The fantasy known as “no ego”
Referencing the map for a moment, we can see that the entire constellation of ideas I’m calling the folk theory of enlightenment find their center of gravity in the notion of “no ego.” There are millions of people around the world fervently and sincerely trying to destroy their own sense of themselves as a path to nondual enlightenment.
Our sense of ourselves is our social nav system. Nondual enlightenment does not affect the nav system, as it’s always shining within the nav system’s functional awareness. Every enlightened person on the planet has a nav system. We experience our nav system, our sense of self and place in the world, as our personality.

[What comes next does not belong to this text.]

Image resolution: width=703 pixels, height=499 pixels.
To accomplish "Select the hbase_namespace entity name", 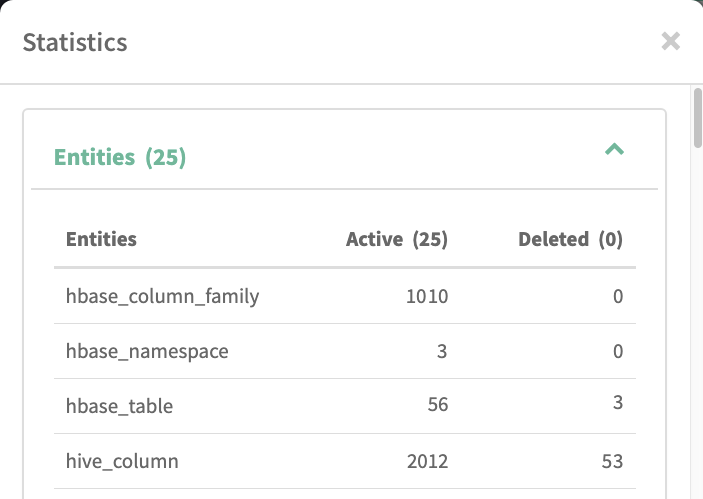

But what we don’t need is to be that personality. We aren’t ever that anyway. None of us. But most hold an idea that we are. There’s a lot to support the idea. Here’s my body, I’m somehow in it. That’s all it takes—the idea of there being a “me” contained by my body—to make a me. That’s what the Upanishads refer to as the ahamkara, and that’s what’s been called the “ego” ever since Helena Blavatsky and others brought home the booty of the Vedas to misconstrue for the Western world.
So we can all stop hating on ourselves, and love who we are, and then learn firsthand that we aren’t. Expecting to lose our sense of ourselves in order to know ourselves can only result in an occluding idea about not knowing ourselves. The misuse of the term “ego” by gurus has traditionally been a significant business driver, but only by means of the prophylactic effect of the notion.